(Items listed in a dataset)
---*---
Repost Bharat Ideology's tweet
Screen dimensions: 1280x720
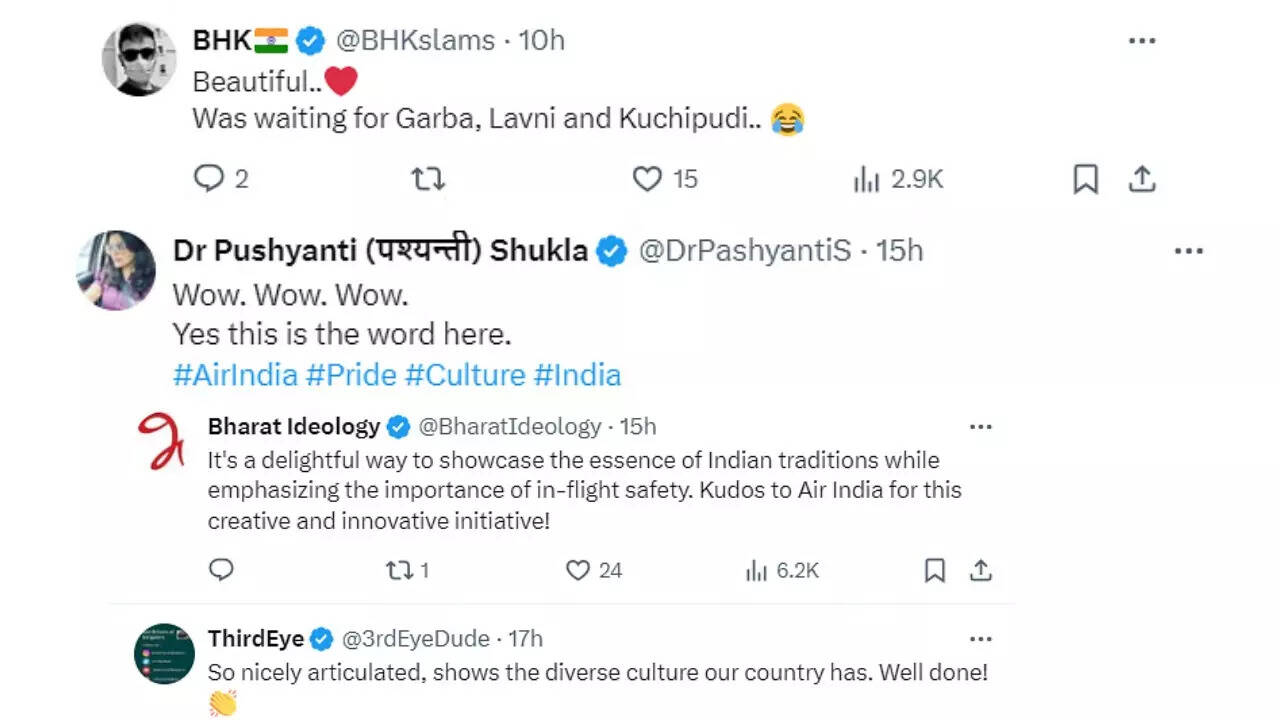point(398,570)
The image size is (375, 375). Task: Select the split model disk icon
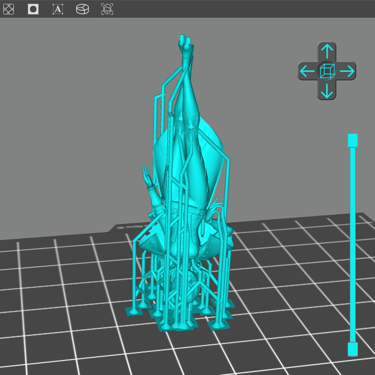[x=82, y=9]
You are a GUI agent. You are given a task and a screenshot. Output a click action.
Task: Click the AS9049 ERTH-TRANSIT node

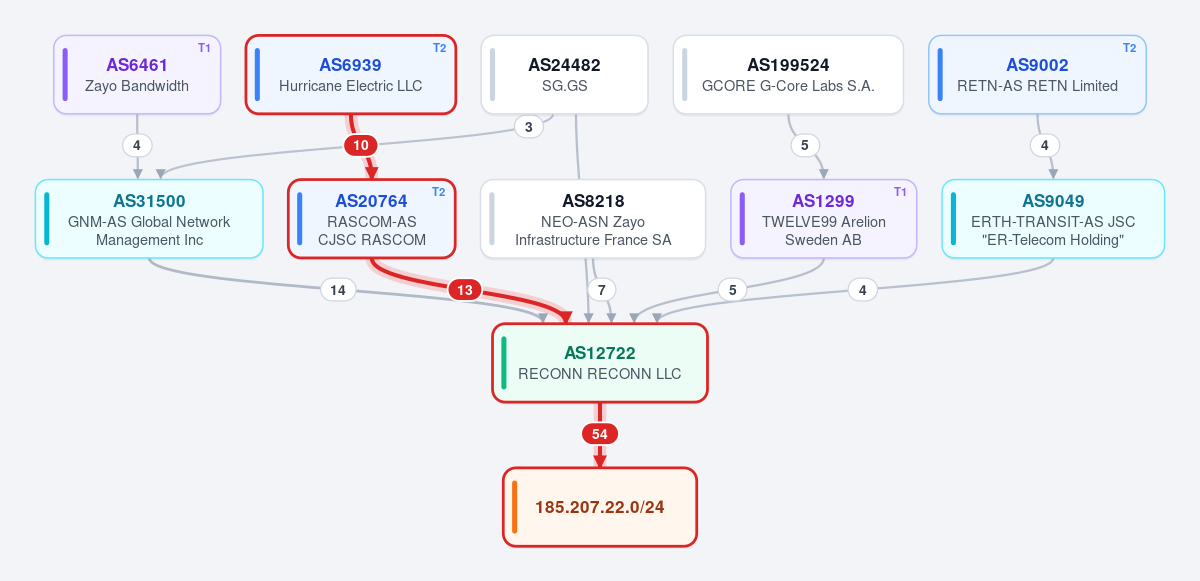(x=1053, y=219)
---*---
§ **Task details**
Could the entries above be written out word for word, with no pictures?

§ **Response below**
Repost Bharat Ideology's tweet
Screen dimensions: 1280x720
point(398,570)
The image size is (375, 375). Task: Select the split model disk icon
[x=82, y=9]
You are a GUI agent. You are given a task and a screenshot. Output a click action.
Task: Click the AS9049 ERTH-TRANSIT node

(x=1053, y=219)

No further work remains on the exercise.